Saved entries
>>>
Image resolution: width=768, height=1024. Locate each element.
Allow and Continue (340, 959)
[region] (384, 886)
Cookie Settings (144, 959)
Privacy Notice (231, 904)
<<<
• **What to work on**:
Print the records above exactly. Omit nothing.

• **Output for this task**:
Image resolution: width=768, height=1024. Locate each element.
Allow and Continue (340, 959)
[region] (384, 886)
Cookie Settings (144, 959)
Privacy Notice (231, 904)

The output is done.